Transaction data is notorious for requiring transformation before it can be used for data mining applications. Such data consists of records of pairs of individuals and events. An example is a set of retail items purchased by a customer and grouped into a "market basket." Another is a set of Web pages requested from a Web site by a particular surfer and grouped by session. The ability of companies worldwide to collect vast amounts of such transaction data has far outpaced their ability to analyze it. Transaction data is especially challenging from a data mining perspective due to several factors:
These factors combine to make transaction data highly nontrivial when using traditional data analysis techniques. The related challenges, along with the transaction data itself, motivated much of the early work in data mining, including development of association-rule algorithms for efficiently searching for correlations among items in retail transaction data. While the association-rule approach can be useful for exploratory analysis of transaction data, such as discovering combinations of products purchased together, it is less well-suited for predicting individual customer behavior.
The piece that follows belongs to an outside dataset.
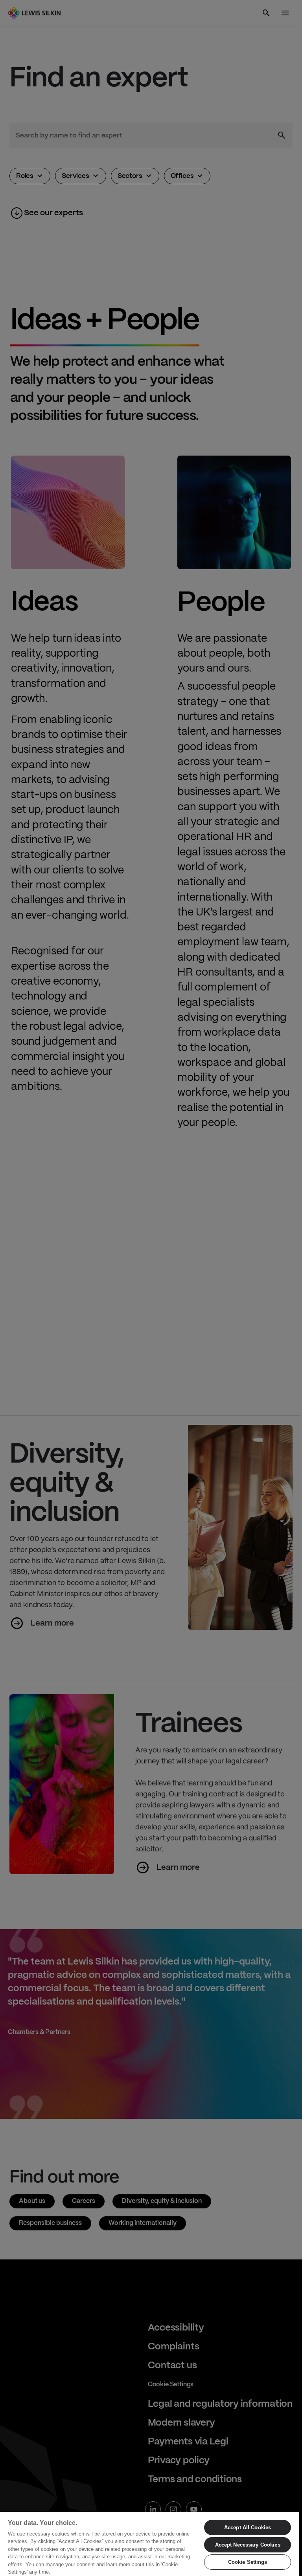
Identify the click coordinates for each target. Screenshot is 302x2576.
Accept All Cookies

A recently developed framework called predictive profiling handles transaction data in predictive modeling [3]. A predictive profile is a model that predicts future purchasing behavior of an individual customer, given historical transaction data for both the individual and for the larger population of all of a particular company's customers. The predictive profiling approach is based on a flexible probabilistic model that works in the following way: Let y be a randomly chosen market basket, where y is a d-dimensional vector describing how many of each of the d items were purchased in the basket. The high-dimensional joint distribution on baskets, p(y), is approximated by a linear combination of K simpler models. Each of the K simpler models in effect captures "prototype combinations" of products in baskets.
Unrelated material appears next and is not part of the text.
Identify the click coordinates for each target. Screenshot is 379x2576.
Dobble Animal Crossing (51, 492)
In the first phase of modeling, the K prototype combinations are learned from the data through a well-known expectation-maximization procedure for statistical estimation. In the second phase, each customer is "mapped" onto the product space represented by the K prototypes, where the mapping is based on individual past purchasing patterns. The mapping effectively transforms the transaction data for each customer into a set of feature values that are then used to make predictions about future purchasing behavior. The transformation is not defined prior to data mining but is inferred by the mining algorithm.
These methods for handling transaction data are as likely to prove useful across a variety of business applications, including forecasting, where real-Time modeling of individual customer and personalized feedback is valuable.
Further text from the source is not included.